Where a foreign entity realises earnings in France, these are deemed distributed abroad at the end of each fiscal year, and (unless the foreign entity is effectively managed from an EU Member State) they trigger a 30 per cent withholding tax, unless excluded or reduced by a double taxation treaty.

Where corporation tax does not apply under the above terms, withholding taxes apply in France to payments for services by French debtors to foreign residents (see Section VI).

If a double taxation treaty applies, protection from French taxation may be obtained where the presence in France either does not fall within the definition of, or benefits from an exception to, the relevant treaty provisions on permanent establishment and branch profits tax.

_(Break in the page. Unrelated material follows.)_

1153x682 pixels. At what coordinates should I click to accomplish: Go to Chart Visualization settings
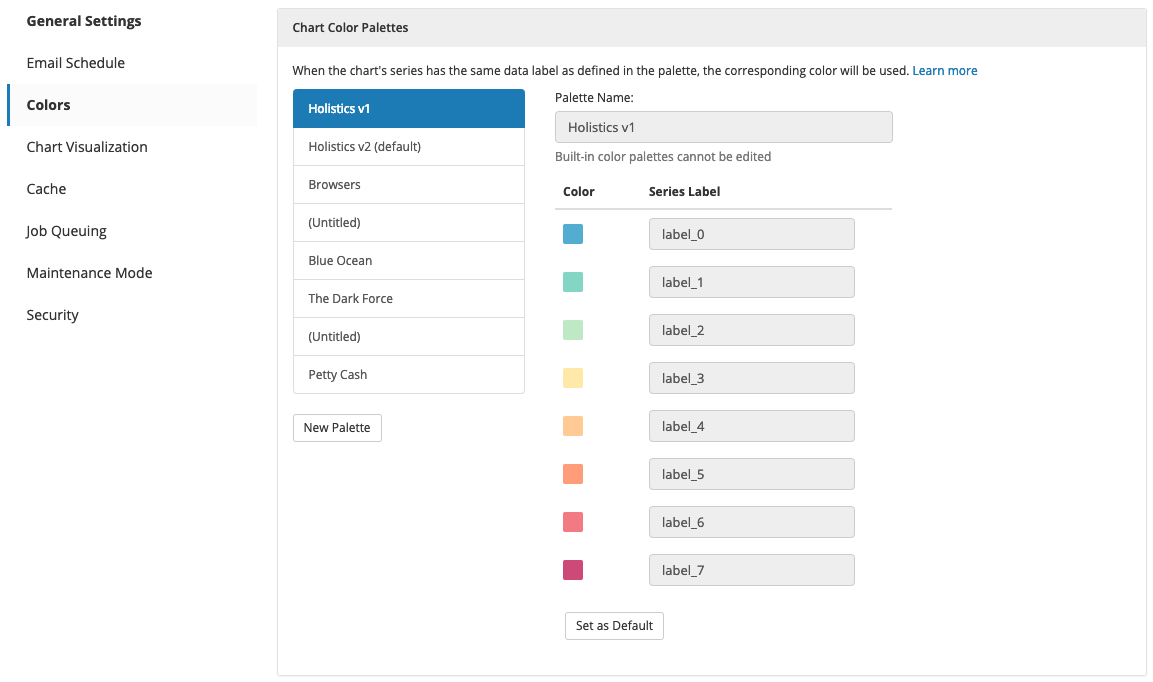click(x=87, y=147)
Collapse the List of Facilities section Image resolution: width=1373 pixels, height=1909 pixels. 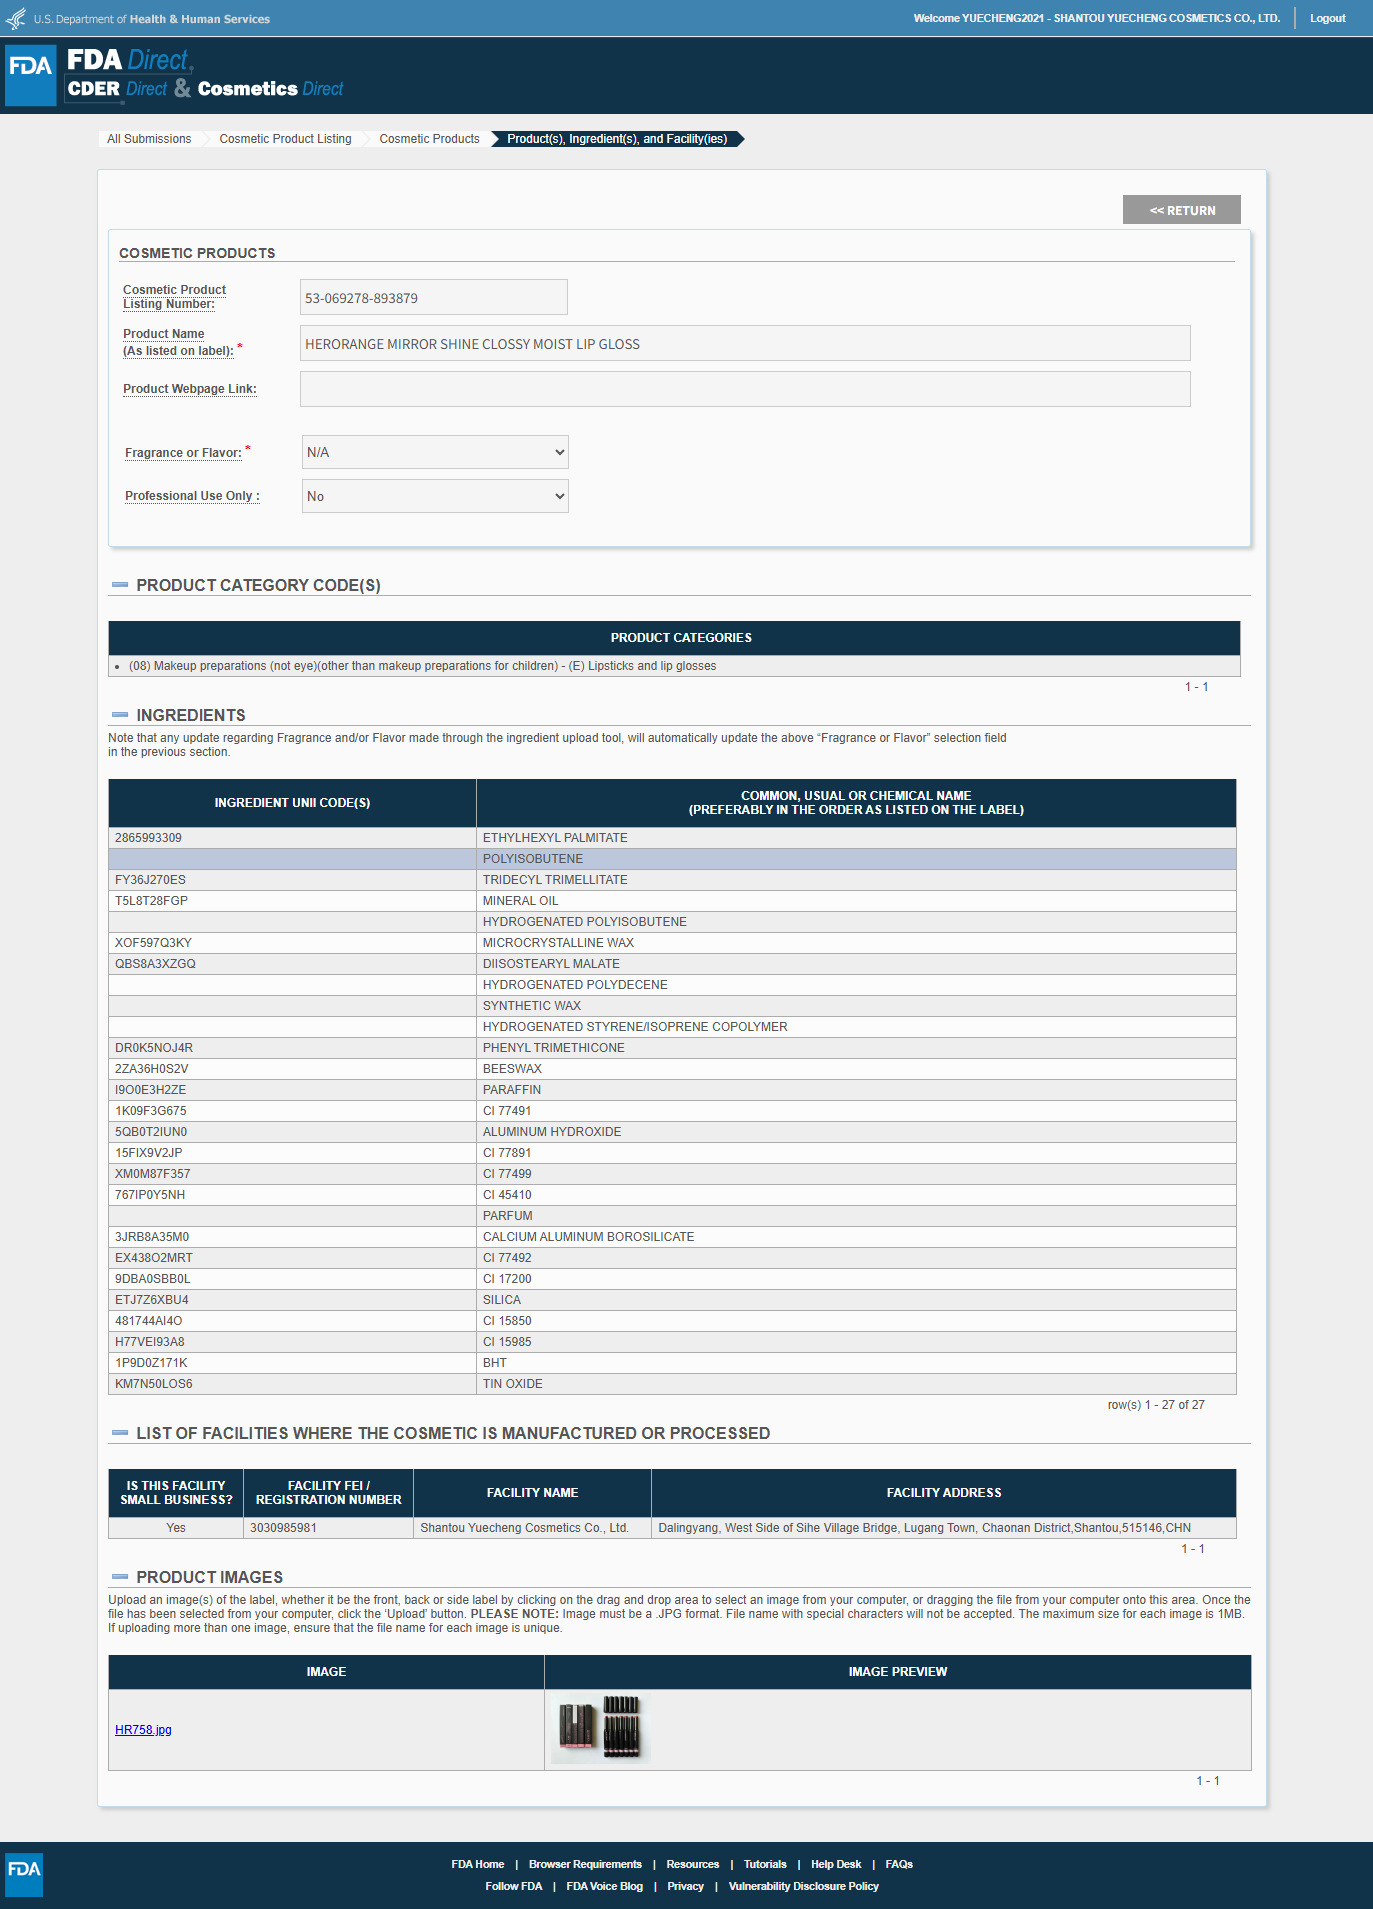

A subsidiary is not supposed to be a permanent establishment of its parent, but in some cases, it can be considered as a dependent agent and then triggers the issue of whether it has the legal authority to conclude contracts in the name of its parent. The Paris lower tax court ruled in favour of the taxpayer, namely Google, in a July 2017 ruling on the grounds that although a Google French subsidiary was a dependent agent of Google Ireland Limited, it lacked the legal authority to conclude contracts and, therefore, could not be characterised as a permanent establishment. The Paris Court of Appeal decided similarly in other cases.

Taxable base

Under both domestic law and the relevant treaty provisions, profits taxable in France are limited to the earnings attributable to the French operations or permanent establishment. There are few court precedents and little administrative guidance on the allocation of income between the French and the foreign establishment. It is commonly assumed that the OECD guidelines on the allocation of profits to a permanent establishment should apply. A legislative provision to include a 'diverted profit' taxation was quashed by the Constitutional Court a couple of years ago.